Input rows

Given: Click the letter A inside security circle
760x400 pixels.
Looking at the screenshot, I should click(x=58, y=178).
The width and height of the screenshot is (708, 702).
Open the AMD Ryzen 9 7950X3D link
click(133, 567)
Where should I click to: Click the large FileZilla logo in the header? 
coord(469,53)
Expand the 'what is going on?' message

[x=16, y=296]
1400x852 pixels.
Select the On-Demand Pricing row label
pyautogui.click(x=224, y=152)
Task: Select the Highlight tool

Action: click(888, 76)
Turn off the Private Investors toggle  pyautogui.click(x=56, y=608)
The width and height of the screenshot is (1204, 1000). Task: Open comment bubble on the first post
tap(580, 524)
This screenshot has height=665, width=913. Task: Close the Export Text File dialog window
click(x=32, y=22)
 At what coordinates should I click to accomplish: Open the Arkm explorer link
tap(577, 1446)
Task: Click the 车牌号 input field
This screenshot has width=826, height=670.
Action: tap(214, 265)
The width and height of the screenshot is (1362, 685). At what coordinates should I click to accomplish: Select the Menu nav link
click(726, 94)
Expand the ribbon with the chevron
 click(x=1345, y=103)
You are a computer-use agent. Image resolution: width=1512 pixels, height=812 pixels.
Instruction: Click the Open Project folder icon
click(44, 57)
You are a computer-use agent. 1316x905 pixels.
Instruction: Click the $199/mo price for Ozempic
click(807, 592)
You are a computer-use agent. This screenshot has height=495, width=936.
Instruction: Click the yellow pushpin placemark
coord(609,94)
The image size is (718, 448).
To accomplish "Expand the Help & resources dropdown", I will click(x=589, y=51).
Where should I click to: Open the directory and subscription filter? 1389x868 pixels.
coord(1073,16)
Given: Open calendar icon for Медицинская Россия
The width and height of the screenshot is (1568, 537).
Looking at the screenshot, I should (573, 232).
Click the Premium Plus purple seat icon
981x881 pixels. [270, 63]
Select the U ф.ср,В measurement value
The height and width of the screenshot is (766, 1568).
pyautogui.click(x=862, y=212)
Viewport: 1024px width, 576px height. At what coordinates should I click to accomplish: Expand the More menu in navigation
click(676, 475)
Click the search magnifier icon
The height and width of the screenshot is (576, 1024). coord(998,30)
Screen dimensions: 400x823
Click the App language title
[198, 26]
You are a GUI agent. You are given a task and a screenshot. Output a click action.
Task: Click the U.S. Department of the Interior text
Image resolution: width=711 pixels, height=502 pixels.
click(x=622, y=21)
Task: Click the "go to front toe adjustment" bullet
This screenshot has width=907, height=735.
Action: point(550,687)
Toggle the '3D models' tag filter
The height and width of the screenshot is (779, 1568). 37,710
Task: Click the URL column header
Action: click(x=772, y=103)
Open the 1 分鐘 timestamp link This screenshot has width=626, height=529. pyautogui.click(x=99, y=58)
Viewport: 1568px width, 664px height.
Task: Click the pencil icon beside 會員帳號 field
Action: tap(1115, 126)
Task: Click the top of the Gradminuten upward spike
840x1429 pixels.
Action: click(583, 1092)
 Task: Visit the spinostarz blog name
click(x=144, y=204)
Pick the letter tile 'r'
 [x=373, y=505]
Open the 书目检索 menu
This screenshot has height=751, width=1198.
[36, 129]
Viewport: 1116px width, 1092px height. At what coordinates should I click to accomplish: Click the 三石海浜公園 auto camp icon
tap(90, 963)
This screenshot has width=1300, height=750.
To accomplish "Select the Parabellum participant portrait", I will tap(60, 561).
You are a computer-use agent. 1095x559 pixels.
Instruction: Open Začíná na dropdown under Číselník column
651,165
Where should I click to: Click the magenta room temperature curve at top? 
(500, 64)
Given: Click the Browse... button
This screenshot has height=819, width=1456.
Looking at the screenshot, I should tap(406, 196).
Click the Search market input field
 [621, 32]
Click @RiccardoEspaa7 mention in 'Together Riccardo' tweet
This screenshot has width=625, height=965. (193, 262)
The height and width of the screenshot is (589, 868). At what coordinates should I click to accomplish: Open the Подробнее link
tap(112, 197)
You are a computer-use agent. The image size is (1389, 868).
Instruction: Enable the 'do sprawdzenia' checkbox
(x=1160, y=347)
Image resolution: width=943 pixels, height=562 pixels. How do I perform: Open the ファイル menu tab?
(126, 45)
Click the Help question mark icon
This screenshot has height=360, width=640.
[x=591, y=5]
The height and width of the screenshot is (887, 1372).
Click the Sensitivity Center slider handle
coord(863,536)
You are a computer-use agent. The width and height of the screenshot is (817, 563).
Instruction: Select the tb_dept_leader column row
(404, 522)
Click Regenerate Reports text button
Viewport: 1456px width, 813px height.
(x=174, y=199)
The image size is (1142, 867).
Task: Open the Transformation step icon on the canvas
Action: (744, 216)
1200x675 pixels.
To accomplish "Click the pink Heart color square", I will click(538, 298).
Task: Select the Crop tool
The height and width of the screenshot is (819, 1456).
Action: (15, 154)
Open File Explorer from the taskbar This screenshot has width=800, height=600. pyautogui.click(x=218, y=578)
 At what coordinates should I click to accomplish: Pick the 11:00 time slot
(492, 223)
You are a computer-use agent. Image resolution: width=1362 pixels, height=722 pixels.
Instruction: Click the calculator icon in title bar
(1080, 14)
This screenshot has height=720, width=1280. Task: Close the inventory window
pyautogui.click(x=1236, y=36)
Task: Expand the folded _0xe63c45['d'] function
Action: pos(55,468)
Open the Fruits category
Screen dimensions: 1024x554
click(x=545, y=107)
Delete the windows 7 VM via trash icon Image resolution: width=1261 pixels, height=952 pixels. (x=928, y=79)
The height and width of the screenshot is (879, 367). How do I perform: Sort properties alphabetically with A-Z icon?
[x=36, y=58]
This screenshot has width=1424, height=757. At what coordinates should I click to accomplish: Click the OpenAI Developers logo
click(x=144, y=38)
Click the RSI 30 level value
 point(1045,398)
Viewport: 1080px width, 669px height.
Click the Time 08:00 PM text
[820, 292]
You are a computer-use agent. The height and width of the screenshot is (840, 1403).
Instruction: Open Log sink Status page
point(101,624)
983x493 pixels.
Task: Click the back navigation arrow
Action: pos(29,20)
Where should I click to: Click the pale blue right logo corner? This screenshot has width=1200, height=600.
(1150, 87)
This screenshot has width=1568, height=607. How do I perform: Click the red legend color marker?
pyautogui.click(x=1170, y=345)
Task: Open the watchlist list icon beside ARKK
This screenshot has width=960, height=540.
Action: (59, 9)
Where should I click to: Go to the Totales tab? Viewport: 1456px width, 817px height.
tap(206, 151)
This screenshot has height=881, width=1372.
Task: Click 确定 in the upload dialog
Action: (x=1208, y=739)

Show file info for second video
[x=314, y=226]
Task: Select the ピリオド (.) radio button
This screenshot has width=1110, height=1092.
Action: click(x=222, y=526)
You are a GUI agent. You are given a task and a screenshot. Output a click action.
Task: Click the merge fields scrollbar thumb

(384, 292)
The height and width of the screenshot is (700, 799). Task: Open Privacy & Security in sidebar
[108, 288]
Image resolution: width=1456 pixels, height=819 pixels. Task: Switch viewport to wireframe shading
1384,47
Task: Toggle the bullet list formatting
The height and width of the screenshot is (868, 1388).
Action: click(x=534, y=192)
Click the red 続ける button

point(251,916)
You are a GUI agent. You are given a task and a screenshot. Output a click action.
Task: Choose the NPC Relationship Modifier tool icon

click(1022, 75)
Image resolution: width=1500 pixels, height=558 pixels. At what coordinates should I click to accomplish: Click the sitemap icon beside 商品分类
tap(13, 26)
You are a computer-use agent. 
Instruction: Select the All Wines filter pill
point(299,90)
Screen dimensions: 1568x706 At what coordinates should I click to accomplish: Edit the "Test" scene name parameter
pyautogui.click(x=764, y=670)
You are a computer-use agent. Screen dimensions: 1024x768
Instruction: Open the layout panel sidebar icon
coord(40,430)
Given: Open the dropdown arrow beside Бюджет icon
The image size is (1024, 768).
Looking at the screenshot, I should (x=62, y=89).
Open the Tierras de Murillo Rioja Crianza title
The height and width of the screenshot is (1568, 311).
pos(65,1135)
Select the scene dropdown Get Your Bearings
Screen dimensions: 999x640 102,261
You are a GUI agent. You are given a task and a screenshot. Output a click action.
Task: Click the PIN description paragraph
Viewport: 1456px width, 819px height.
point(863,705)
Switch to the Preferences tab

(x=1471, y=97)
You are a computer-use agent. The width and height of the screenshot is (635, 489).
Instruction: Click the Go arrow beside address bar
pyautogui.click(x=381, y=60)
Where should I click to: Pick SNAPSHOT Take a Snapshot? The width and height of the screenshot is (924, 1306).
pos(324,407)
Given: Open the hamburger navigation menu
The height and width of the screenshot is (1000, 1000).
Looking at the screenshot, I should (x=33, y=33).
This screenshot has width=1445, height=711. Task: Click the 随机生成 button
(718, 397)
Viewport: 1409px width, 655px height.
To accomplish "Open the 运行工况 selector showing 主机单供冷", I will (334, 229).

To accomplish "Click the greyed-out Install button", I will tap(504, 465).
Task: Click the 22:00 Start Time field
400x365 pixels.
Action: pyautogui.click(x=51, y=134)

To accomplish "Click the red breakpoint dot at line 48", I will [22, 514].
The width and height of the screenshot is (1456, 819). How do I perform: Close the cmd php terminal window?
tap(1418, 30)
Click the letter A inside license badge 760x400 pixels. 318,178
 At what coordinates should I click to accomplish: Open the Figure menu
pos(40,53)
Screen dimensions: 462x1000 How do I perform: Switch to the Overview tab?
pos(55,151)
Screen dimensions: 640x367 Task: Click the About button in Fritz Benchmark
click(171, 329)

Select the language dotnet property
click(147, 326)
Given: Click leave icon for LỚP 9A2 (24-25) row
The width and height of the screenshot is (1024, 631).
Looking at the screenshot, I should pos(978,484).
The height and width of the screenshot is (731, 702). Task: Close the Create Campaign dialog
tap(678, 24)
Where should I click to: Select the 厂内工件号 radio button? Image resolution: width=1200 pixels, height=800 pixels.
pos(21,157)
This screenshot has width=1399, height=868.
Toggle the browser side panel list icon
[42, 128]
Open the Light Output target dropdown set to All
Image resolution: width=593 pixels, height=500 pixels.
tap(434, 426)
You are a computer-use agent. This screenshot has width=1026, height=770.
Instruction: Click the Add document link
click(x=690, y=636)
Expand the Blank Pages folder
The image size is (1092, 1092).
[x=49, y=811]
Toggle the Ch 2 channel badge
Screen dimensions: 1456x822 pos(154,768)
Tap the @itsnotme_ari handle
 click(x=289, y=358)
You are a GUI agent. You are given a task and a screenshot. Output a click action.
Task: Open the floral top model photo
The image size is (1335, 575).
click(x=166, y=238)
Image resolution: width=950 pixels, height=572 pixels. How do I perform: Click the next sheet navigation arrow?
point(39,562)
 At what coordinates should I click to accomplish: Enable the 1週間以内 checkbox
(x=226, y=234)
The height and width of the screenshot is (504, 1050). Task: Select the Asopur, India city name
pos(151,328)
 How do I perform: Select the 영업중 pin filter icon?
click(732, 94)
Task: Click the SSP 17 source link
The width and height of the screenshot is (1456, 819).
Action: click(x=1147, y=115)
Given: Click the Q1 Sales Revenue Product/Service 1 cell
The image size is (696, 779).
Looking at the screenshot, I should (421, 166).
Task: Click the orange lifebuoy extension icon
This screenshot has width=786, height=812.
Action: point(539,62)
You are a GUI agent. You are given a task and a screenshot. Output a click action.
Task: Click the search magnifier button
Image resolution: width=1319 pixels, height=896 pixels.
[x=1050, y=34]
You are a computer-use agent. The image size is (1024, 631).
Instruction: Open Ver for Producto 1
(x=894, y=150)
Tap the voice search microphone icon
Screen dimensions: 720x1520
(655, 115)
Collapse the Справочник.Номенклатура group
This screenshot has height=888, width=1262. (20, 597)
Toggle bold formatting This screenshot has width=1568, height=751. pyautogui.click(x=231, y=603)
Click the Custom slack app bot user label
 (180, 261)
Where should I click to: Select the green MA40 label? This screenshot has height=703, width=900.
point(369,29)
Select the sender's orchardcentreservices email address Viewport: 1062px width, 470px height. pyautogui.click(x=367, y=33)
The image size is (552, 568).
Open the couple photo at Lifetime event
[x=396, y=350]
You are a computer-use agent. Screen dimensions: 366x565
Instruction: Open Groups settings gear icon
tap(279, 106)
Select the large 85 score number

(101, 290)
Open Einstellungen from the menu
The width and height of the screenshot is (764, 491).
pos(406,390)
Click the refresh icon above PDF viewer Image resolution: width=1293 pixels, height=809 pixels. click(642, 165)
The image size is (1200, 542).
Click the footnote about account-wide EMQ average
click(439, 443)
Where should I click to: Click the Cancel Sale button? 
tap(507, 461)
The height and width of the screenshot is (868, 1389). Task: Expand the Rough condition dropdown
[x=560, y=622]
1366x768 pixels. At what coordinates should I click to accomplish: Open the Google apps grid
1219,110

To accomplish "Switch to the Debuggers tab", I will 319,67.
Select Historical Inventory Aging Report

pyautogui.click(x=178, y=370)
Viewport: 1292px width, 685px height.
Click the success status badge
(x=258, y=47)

Set problem
Count the lines of the records above that contain the word "large". Reply with the number alone.

Final result
2